With the spread of Covid-19, an unprecedented public health crisis has brought global travel to a halt and slowed international commerce. The current environment was almost unimaginable as recently as January of this year. Or, should we have seen this coming? Our guests will discuss whether or not we should have anticipated this pandemic and how the definition of security threats is evolving.
Ambassador Boris Ruge took up his assignment as Vice-Chairman of the Munich Security Conference in August 2019. He previously served as Director Middle East/North Africa at the Foreign Office in Berlin, as German Ambassador to Saudi Arabia, and as Deputy Chief of Mission at the German Embassy in Washington, D.C.
Gregory F. Treverton is Professor of the Practice of International Relations and Spatial Sciences at the University of Southern California. He served as Chairman of the National Intelligence Council from September 2014 to January 2017. Earlier, he directed the RAND Corporation’s Center for Global Risk and Security, and before that, its Intelligence Policy Center and its International Security and Defense Policy Center. He also was Associate Dean of the Pardee RAND Graduate School.

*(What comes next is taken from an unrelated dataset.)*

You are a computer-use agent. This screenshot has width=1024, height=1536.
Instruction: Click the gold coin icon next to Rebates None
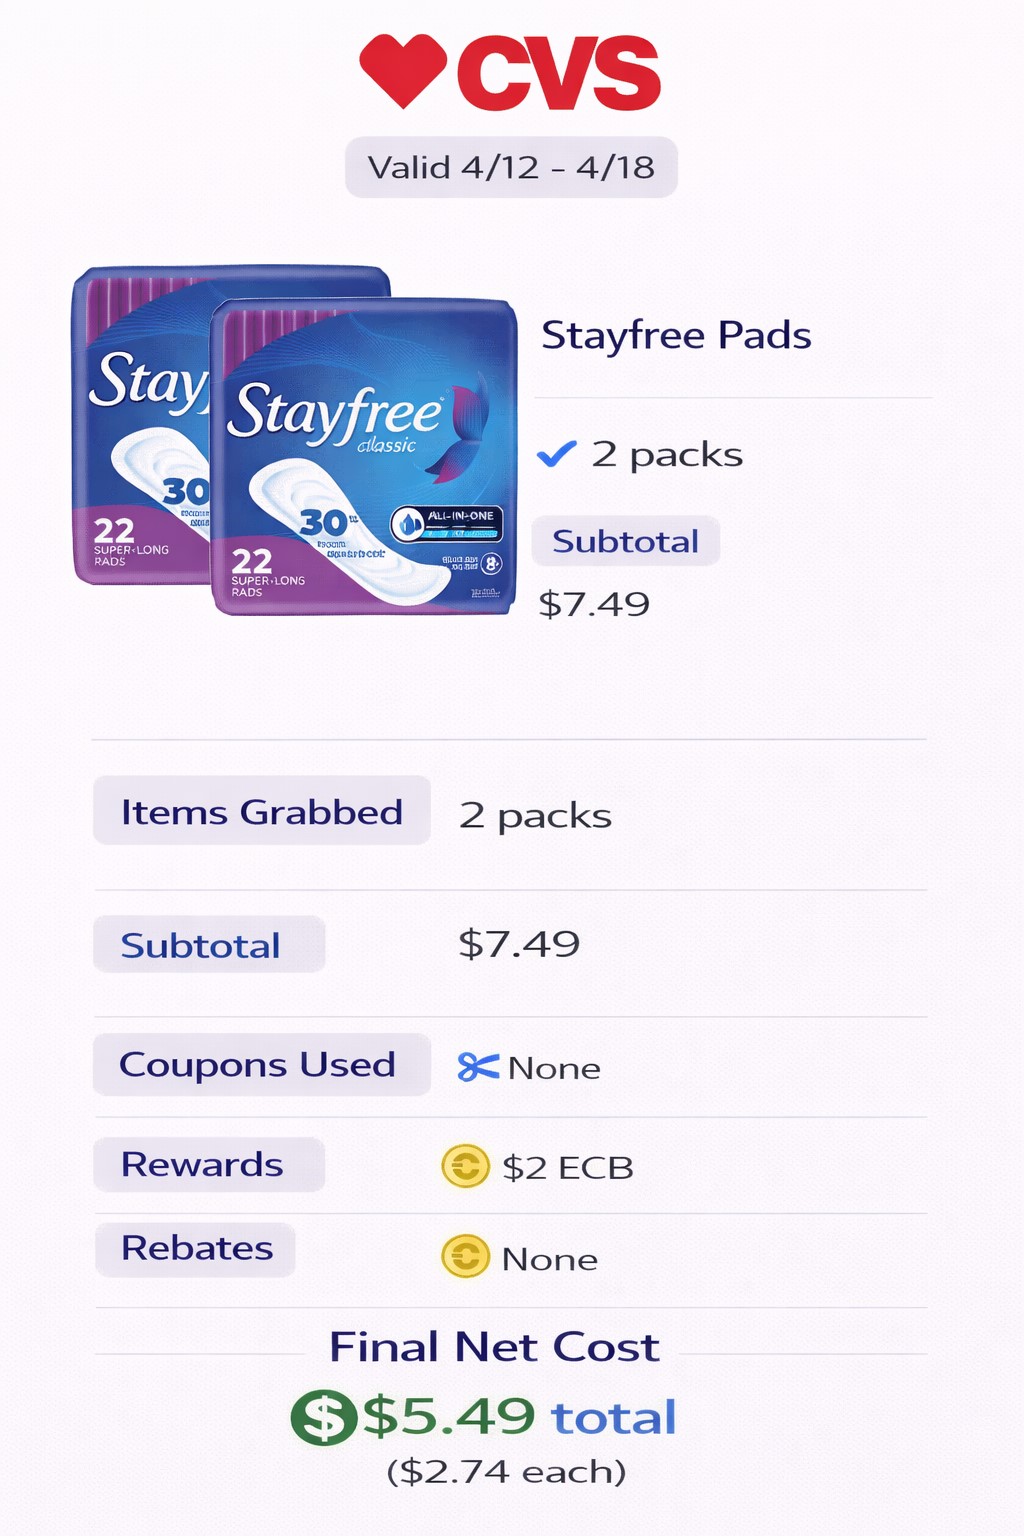pyautogui.click(x=465, y=1257)
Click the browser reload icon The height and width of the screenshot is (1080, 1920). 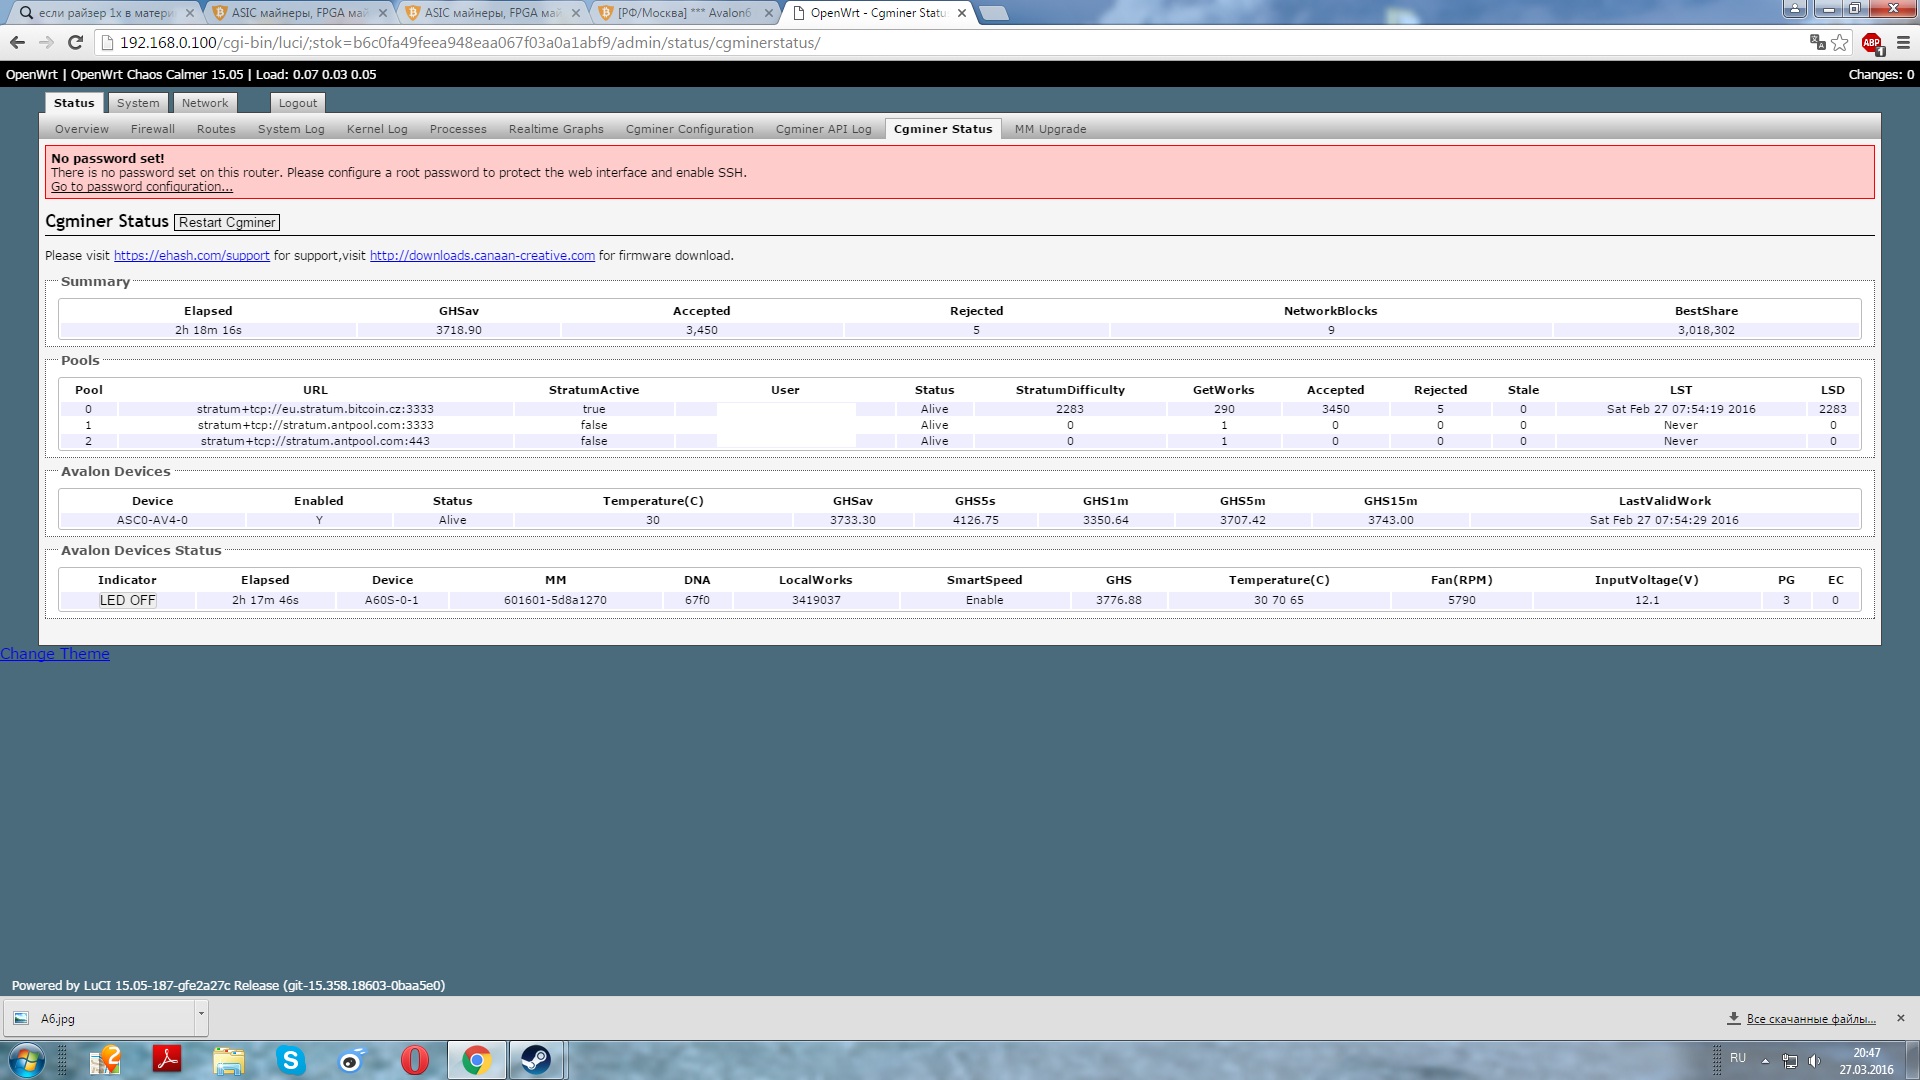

Dr. Constanze Stelzenmüller is an expert on German, European, and Transatlantic foreign and security policy and strategy. She currently holds the Kissinger Chair on Foreign Policy and International Relations at the Library of Congress and is a Senior Fellow at The Brookings Institution’s Center on the United States and Europe. She served as the inaugural Robert Bosch Senior Fellow at Brookings from 2014 to 2019.